- _EXERCISE DETAILS_
When the word "field" shows up in a line of the records below, copy that line.

- _DATA PROVIDED_
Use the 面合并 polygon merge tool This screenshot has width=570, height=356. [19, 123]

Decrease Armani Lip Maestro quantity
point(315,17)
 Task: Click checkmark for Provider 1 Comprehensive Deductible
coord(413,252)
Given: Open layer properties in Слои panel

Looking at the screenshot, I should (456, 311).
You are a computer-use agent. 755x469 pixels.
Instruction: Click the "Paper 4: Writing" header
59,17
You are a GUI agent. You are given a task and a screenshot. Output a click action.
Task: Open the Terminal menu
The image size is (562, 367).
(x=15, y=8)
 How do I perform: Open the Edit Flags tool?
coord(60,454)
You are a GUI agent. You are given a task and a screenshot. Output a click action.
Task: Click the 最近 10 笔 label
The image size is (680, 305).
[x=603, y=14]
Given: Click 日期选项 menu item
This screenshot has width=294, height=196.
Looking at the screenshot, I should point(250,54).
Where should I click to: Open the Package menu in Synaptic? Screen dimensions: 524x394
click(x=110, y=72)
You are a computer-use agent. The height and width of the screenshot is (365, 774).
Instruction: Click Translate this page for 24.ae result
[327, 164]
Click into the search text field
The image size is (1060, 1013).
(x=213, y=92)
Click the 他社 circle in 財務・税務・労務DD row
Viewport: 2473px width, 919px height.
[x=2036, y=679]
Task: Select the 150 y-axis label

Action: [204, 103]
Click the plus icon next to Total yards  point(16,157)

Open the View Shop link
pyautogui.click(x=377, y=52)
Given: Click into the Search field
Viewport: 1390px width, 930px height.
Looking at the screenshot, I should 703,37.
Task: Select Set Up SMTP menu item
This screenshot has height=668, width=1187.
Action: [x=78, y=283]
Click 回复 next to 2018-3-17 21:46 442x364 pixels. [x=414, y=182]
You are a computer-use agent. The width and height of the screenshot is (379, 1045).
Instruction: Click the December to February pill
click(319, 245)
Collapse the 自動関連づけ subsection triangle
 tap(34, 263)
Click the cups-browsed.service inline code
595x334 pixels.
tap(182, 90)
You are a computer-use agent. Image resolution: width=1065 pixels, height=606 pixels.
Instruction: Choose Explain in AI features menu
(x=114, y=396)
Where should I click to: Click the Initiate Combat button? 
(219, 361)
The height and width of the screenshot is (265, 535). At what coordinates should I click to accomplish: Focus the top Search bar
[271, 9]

- _ANSWER SECTION_
Click into the search text field
Given: Click into the Search field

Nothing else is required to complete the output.